Габриэль угостил меня превосходной мадерой. Десять лет выдержки, не меньше, я уже научился разбираться в таких вещах на острове, где без мадеры вообще нельзя ни шагу ступить. И не в наперстки разлил, как это принято на цивилизованном западе, а в хорошие, добротные хрустальные стаканы. По всему было видно, Габриэль уже имел некий опыт общения с моими соотечественниками. Мы выпили за визит и за знакомство, и я перешел к делу.
– Мой друг заказал у вас одну вещицу… – Тут я, увидев замешательство на лице Габриэля, залихватски ему подмигнул: – Бросьте, это не секрет. Что знают двое, знает и свинья. Такая русская поговорка. В смысле, знает полиция, ну и мы, соответственно, в курсе.
– Да, конфиденциальность в наши дни соблюсти нелегко, – вздохнул Габриэль и посмотрел на меня выжидающе: а что же дальше?
– Вот и я говорю. А еще друг называется, – посетовал я. – Ну и мы не хуже. Тоже можем заказать, еще почище чего-нибудь.
Габриэль бессловесно закивал в ответ, моя тирада явно пришлась ему по вкусу. Менеджеру казалось, он прекрасно понимает логику этих дурных русских, на что я рассчитывал. Раз есть у одного, другому подавай вдвое, а за ним прибежит третий и потребует вчетверо. Лишь бы утереть соседу нос, известное дело.
– Вы желаете себе или для дамы? – поинтересовался у меня Габриэль.
– Естественно, для дамы, – сообщил я без тени сомнения. – Только не первое попавшееся. И чтоб не хуже, чем у моего друга!
– Это само собой, – торопливо откликнулся менеджер, будто вполне представлял ход моих мыслей. – Для начала покажу вам образцы, скажем, в той же ценовой категории. Вы, разумеется, имеете полное право предлагать собственные фантазии, любой заказ наша уважаемая фирма исполнит на высшем уровне.
Габриэль выложил передо мной увесистый каталог разномастных изделий и принялся объяснять, что к чему. Я, как человек, представлявший отчасти и изящную словесность, был всегда восприимчив к прекрасному и вечному. К тому же слыл знатоком, не обделенным художественным вкусом. Но тут я очень скоро запутался и погрустнел. Габриэль, не давая, как следует разглядеть шедевры ювелирного искусства и насладиться их видом, так и сыпал каратами, огранками и пробами, и иными, мало понятными мне вещами. Почему один камень выходит дороже, чем точно такой же по размеру, но с уклонением в цвете, и отчего бразильские бриллианты ценятся ниже южноафриканских. Все это, может, и было безумно интересно для новичка, но лежало в плоскости, далекой от тех целей, которые я преследовал в бутике.
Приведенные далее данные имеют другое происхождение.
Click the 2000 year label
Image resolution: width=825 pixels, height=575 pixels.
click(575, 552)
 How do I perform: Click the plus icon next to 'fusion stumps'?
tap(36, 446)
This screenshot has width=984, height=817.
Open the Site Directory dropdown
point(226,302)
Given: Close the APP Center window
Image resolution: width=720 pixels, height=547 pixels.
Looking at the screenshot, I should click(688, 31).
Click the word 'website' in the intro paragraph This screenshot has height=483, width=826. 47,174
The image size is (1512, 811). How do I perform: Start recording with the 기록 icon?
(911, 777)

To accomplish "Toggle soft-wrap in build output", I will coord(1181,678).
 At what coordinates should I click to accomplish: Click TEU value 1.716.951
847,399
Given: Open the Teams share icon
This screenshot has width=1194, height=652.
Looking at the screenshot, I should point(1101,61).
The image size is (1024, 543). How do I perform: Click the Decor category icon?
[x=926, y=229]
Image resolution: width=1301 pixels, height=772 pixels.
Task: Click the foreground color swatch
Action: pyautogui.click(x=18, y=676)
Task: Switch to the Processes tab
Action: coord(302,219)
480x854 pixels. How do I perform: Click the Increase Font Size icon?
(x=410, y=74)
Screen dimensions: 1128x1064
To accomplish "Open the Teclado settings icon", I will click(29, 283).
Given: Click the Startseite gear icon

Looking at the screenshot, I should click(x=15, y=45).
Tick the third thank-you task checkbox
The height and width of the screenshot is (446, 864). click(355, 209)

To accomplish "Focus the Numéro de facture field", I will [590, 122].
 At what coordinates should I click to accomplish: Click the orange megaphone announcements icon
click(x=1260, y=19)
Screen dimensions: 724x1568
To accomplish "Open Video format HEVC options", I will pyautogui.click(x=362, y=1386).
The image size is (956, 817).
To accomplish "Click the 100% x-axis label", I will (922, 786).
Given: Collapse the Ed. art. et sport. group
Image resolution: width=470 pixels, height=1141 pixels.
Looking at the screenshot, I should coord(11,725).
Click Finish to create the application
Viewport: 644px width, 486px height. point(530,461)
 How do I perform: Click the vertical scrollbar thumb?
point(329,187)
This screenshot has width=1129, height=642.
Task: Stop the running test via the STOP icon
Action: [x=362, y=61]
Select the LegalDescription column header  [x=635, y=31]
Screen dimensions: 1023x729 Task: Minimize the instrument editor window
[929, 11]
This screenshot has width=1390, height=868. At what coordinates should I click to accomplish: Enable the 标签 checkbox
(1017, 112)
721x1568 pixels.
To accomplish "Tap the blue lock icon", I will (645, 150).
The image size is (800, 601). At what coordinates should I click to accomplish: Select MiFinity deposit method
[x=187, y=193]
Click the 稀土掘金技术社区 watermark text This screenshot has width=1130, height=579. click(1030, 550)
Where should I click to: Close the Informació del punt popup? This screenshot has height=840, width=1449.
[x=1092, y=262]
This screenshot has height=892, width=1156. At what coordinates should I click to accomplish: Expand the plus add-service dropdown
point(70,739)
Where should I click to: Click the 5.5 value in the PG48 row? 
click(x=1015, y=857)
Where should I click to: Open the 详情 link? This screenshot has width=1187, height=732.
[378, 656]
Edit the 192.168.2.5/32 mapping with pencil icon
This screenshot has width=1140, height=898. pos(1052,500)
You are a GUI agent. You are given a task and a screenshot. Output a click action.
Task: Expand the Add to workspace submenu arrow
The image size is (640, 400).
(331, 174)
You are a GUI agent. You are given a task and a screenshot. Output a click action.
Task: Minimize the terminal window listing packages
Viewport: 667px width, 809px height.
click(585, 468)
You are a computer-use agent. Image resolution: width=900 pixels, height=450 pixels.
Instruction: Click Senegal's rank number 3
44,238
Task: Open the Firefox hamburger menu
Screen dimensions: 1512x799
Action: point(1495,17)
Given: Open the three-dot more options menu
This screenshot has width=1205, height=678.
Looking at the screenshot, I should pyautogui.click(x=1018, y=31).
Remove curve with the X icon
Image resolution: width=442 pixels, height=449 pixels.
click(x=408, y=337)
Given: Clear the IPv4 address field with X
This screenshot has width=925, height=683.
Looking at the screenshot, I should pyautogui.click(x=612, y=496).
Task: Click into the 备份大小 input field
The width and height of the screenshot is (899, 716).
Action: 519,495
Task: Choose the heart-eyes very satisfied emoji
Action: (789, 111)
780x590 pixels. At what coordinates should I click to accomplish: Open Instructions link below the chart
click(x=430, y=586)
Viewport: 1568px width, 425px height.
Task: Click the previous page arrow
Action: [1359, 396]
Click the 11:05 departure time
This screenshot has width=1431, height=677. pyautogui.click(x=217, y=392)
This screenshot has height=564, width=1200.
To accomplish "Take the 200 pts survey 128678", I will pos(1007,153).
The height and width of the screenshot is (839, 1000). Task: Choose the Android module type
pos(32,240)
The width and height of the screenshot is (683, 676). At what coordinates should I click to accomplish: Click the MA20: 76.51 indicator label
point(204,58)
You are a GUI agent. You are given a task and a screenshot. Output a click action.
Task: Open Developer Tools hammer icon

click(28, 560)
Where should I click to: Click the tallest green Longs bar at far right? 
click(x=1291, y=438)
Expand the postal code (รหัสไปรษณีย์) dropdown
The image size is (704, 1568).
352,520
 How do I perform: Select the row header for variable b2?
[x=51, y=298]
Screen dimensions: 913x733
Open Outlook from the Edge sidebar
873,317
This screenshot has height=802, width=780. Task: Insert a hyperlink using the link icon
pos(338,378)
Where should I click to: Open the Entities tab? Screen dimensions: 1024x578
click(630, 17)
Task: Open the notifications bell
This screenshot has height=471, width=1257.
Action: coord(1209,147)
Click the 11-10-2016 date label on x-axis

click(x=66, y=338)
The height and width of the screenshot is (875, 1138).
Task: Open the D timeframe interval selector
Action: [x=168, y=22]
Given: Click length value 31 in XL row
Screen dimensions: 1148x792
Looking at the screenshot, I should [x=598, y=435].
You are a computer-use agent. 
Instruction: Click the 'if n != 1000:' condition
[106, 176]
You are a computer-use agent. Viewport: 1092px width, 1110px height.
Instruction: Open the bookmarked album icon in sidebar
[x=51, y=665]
Я решил поменять тактику и напустил на себя скучающий вид. Габриэль перестал журчать у меня над ухом, а посмотрел вопросительно.
– Послушайте, так мы далеко не уедем. Вы мне, что называется, пальцем укажите. На ту вещь, которую заказал мой друг. Можно без пояснений. Только картинку. А уж от меня будет зависеть – не ударить в грязь лицом, – величаво приказал я сбившемуся с привычной ноги менеджеру.
Габриэль захлопал глазами в растерянности, но, смекнув, что с самолюбивым и тупым профаном дела вести легче несравненно, тут же и открыл каталог на предпоследней его странице.